Do this: Count the lines in the listing below that contain the string "panel". Reply with the number alone.

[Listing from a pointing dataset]
....................
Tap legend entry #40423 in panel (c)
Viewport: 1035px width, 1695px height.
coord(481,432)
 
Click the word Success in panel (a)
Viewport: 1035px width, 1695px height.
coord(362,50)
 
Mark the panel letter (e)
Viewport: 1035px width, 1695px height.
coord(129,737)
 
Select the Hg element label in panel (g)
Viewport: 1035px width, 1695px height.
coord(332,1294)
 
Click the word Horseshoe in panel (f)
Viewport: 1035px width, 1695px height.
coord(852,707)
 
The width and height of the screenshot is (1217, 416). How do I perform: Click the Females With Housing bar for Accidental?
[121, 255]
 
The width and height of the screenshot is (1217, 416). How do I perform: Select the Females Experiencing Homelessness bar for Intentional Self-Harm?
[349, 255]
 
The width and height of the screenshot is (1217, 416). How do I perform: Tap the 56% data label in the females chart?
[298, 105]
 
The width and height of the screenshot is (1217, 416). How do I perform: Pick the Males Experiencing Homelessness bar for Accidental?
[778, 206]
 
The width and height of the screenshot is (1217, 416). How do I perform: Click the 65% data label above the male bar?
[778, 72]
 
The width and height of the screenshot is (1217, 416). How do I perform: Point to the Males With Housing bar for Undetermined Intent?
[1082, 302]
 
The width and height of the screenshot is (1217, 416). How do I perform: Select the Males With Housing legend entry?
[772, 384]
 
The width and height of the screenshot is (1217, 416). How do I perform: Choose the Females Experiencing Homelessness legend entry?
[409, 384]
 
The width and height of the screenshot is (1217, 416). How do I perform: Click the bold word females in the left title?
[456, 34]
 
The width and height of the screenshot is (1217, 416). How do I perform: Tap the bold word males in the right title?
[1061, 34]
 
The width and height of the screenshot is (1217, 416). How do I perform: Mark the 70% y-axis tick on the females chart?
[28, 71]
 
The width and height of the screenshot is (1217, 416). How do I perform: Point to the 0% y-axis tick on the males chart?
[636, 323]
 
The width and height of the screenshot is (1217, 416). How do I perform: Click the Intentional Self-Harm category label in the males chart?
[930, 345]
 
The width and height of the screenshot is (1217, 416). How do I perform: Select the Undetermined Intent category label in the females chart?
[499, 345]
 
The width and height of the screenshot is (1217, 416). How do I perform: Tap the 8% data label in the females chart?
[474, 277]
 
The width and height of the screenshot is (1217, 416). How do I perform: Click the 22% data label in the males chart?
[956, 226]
....................
Answer to the task: 5